Keras defines separate activation layers for the most common use cases, including LeakyReLU
, ThresholdReLU
, ReLU
(which is a generic version that supports all ReLU parameters), among others. See the full documentation here: https://keras.io/api/layers/activation_layers
Example usage with the Sequential model:
import tensorflow as tf
model = tf.keras.models.Sequential()
model.add(tf.keras.layers.InputLayer(10))
model.add(tf.keras.layers.Dense(16))
model.add(tf.keras.layers.LeakyReLU(0.2))
model.add(tf.keras.layers.Dense(1))
model.add(tf.keras.layers.Activation(tf.keras.activations.sigmoid))
model.compile('adam', 'binary_crossentropy')
If the activation parameter you want to use is unavailable as a predefined class, you could use a plain lambda
expression as suggested by @Thomas Jungblut:
from tensorflow.keras.layers import Activation
model.add(Activation(lambda x: tf.keras.activations.relu(x, alpha=0.2)))
However, as noted by @leenremm in the comments, this fails when trying to save or load the model. As suggested you could use the Lambda
layer as follows:
from tensorflow.keras.layers import Activation, Lambda
model.add(Activation(Lambda(lambda x: tf.keras.activations.relu(x, alpha=0.2))))
However, the Lambda
documentation includes the following warning:
WARNING: tf.keras.layers.Lambda
layers have (de)serialization limitations!
The main reason to subclass tf.keras.layers.Layer
instead of using a Lambda
layer is saving and inspecting a Model. Lambda
layers are saved by serializing the Python bytecode, which is fundamentally non-portable. They should only be loaded in the same environment where they were saved. Subclassed layers can be saved in a more portable way by overriding their get_config
method. Models that rely on subclassed Layers are also often easier to visualize and reason about.
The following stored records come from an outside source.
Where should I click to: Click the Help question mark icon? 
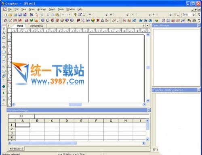tap(75, 15)
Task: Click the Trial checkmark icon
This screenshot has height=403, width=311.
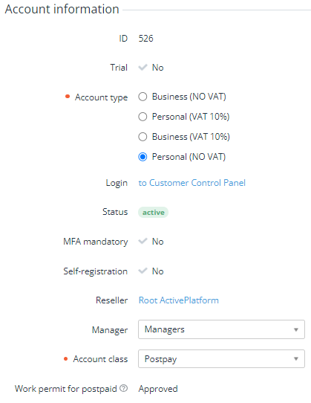Action: pyautogui.click(x=143, y=68)
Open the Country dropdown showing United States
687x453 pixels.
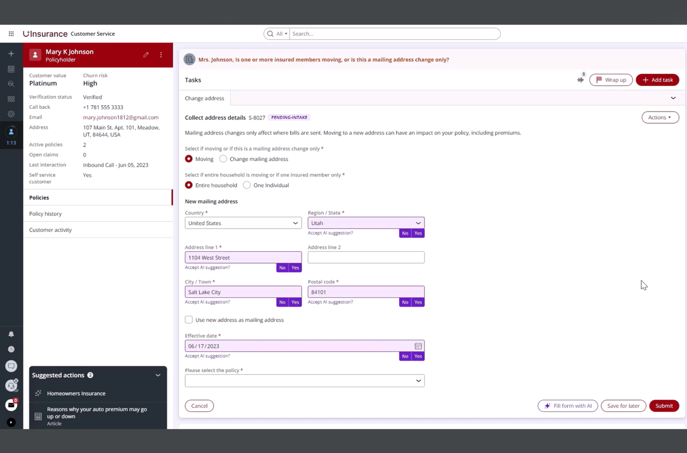(x=243, y=223)
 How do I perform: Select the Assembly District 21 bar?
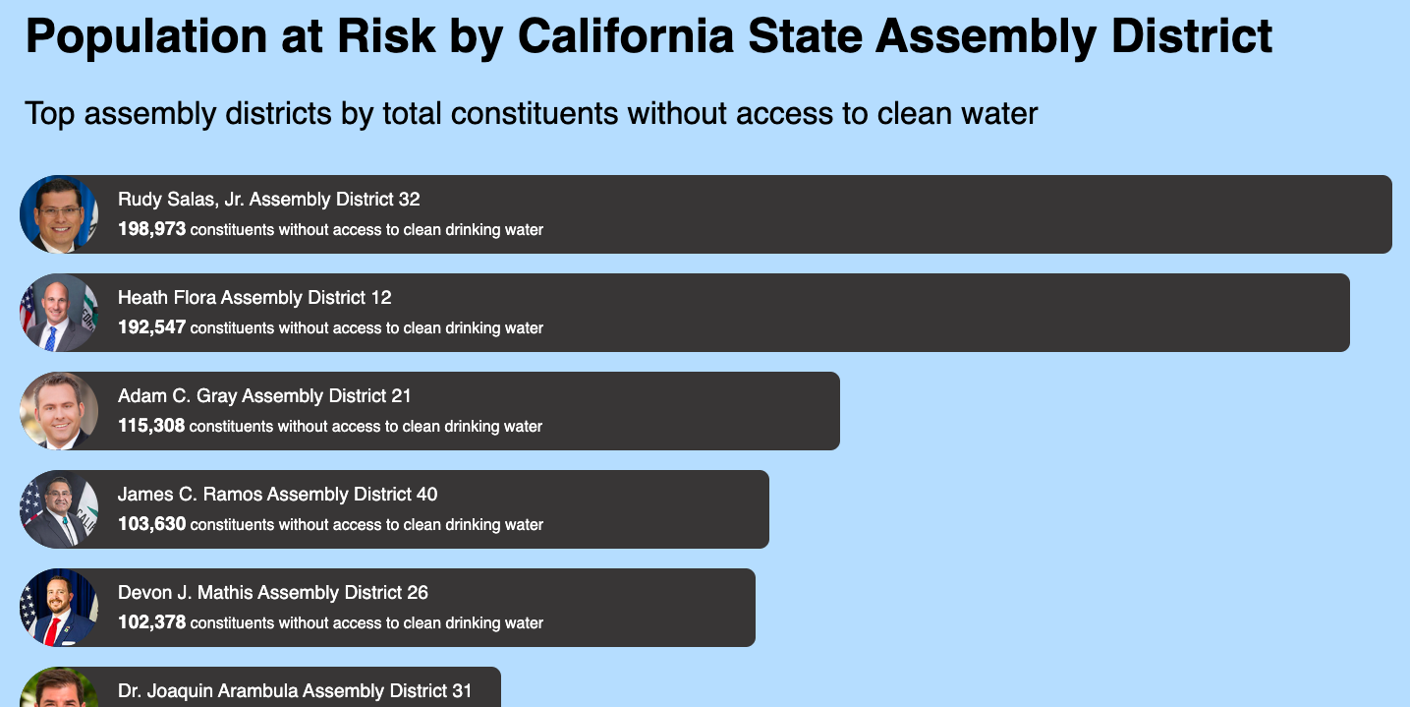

As such, the best method for activations not already provided by a layer is to subclass tf.keras.layers.Layer
instead. This should not be confused with subclassing object
and overriding __call__
as done in @Anonymous Geometer's answer, which is the same as using a lambda
without the Lambda
layer.
Since my use case is covered by the provided layer classes, I'll leave it up to the reader to implement this method. I am making this answer a community wiki in the event anyone would like to provide an example below.